In the early 1960s, The National Film Board of Canada did a short black-and-white documentary about Sable Island. I was still at the beginning of my career as a fashion photographer when I saw that documentary in the late 1980s, and I was struck by this amazing and mysterious place. When I became serious about visiting the island, I worked for over a year to persuade its superintendent at that time, Gerry Forbes, to give me permission. When I finally began my journey in the summer of 1994, I promised him that I would do all I could to ensure that the photographs I took would end up in a museum. It took me twenty years to fulfill that promise. The Wild Horses of Sable Island exhibition appeared at Nova Scotia Museum of Natural History in 2014.
Sable Island, a sandbar island two hundred miles off the coast of Nova Scotia, has been the site of more than five hundred shipwrecks in as many years. It exists today as it always has, mysterious and secluded, surrounded by fog, lost in time, waiting to reveal its secrets and memories. Every grain of sand, every wave has its own story. I attempted to photograph the stories of what is future and what is past; of what is hidden and what is lost beneath the dunes, ocean and time; of the horses and the stories they silently hold, each with its own lifespan and existence, each with its own measure of time.

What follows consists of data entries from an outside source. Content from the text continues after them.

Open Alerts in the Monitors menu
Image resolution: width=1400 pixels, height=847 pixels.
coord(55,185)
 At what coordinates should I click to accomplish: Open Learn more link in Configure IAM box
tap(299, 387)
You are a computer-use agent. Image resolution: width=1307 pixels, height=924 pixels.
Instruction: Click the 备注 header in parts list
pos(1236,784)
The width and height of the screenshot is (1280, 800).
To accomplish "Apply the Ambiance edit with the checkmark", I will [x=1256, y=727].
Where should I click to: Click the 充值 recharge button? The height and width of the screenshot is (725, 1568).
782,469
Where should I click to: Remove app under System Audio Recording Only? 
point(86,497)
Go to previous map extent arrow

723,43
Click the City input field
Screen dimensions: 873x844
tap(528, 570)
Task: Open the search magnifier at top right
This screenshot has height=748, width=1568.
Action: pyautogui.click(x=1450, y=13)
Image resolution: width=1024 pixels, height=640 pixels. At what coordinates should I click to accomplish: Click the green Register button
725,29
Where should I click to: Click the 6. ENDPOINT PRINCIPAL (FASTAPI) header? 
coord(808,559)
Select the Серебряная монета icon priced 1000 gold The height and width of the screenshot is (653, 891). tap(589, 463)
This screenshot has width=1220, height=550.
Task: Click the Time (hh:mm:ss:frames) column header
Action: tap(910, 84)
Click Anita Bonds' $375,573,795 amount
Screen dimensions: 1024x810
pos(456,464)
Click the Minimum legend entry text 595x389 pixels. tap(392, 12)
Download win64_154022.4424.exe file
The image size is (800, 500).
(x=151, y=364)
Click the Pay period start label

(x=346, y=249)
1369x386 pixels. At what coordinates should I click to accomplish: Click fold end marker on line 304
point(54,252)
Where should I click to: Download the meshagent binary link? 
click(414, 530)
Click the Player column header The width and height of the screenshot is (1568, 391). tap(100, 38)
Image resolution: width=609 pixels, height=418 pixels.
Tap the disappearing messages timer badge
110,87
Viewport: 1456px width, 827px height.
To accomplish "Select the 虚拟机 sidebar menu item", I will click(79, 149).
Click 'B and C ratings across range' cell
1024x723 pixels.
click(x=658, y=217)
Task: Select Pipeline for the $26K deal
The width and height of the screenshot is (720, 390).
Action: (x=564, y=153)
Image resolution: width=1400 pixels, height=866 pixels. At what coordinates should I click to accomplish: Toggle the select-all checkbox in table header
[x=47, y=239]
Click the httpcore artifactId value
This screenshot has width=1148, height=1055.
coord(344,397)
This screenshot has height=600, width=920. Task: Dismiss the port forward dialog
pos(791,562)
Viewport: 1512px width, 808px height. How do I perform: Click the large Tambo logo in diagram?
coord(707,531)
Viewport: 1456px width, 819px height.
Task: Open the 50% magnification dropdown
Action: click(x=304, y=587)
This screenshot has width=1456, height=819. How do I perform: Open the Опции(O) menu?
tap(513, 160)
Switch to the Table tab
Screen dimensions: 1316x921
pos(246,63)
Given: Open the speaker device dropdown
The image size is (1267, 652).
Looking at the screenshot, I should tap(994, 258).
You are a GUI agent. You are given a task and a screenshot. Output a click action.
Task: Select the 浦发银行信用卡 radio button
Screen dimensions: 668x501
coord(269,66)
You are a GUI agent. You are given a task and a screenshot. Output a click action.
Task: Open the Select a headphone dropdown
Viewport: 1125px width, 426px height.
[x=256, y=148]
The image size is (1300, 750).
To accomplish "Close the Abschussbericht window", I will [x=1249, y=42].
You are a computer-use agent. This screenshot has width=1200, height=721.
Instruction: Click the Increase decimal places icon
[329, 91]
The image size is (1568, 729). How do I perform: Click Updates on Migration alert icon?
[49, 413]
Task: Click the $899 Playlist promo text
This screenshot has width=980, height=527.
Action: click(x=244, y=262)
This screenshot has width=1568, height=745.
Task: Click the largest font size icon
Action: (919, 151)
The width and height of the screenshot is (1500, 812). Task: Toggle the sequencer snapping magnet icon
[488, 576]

The horses are the only terrestrial mammals living on the island. Almost all are descendants of shipwrecked animals, some perhaps deliberately abandoned on the shore, but all castaways on a deserted island. Through strange misfortune, they have been returned to nature. They have no shelter and few resources, but they also have no natural predators, and the island has been essentially closed to human visitors, so they have no fear of man. They have let me get close enough to gently bump heads with them—touching with hands was not permitted—and even lie down in the grass and rest with them. I have been there nine times over twenty years, and some of them recognize me from visit to visit. I have connected with them from my soul, and I am concerned for their well-being. I believe Sable Island and its band of wild horses should be left alone to be free. Sable Island is our precious diamond in the rough, and we should not attempt to polish it but let it be as nature intended, outside human control or exploration.
We should pause before we proceed and consider the exploration of Sable as we do with explorations into deep space, into the unknown. Sable lies just two hundred miles from the mainland, but for the horses that reside there, it might as well lie on the outer edge of the universe. The Canadians have saved Sable Island on two previous occasions: in the 1960s, when it was up for sale, Prime Minister John Diefenbaker, at the urging of Canadian children, created Sable as a protected area, placed aside for generations to come and instigated the first conservation ideas for Sable. In 1990, the island came up for sale once again, and all the provinces rallied to raise twelve million dollars to support Sable and its weather station.
I applaud the decision to prohibit humans from approaching within sixty feet of the horses, as part of the new National Park regulations—it makes my film documentation of the horses all the more important, because it cannot be replicated by anyone, myself included—but it is not enough. They have not considered the diseases that visitors might unintentionally bring to Sable. The last ships landed some two hundred visitors for lunch several times this summer of 2014. What if one visitor from a farm had an unwanted virus on his boots? Perhaps the hoof and mouth disease or some other virus from domesticated animals? It could decimate the horse population. The risks to these animals and their habitat are too high versus the economic rewards, and Sable should be protected in ways beyond its National Park designation.
The island is now under a new threat. On June 6, 2013, the new Canadian Bill S-15 received Royal Assent and became law. Though drilling for oil on Sable Island remains prohibited, this amendment to the National Parks Act (which was meant to protect the island and its wild horses) permits “low impact” petroleum exploration. The bill states that these activities include seismic, geological or geophysical work, but it is unclear what exactly falls within this definition. Sable Island is an incredibly fragile ecosystem. The thin layer of fresh water beneath the sandy surface, if disturbed, might never recover. This water is the only thing keeping Sable, its flora and fauna, its wild band, alive.
The oil and gas exploration, combined with the rising ocean levels and disturbances in the currents caused by the melting of the ice caps, could damage Sable Island in ways we cannot even imagine. After all, it is just a sandbar in a turbulent ocean—what if that ocean reclaimed it? The world would lose the 500 horses and a magical place. A new heaven and earth would have to be created for it all to exist again. But from an economic standpoint, Canada would lose the two-hundred-mile fishing rights extension granted by Sable Island, as it is the easternmost Canadian territory. Without Sable, the international waters would commence two hundred miles from the shore of Nova Scotia mainland and not Sable Island. This loss in dollars and cents would be immeasurable.
But if something drastic happens, Sable and its band of wild horses might never recover and we would talk about a magical place made of dreams as a past event, instead of the present moment we could all be proud to have saved. And I, as a self-declared Sable Island ambassador at large, I will do everything in my power to protect it, to show you its beauty and leave it up to you to decide what is our next step in its conservation. For me it’s more than just a place—it’s home!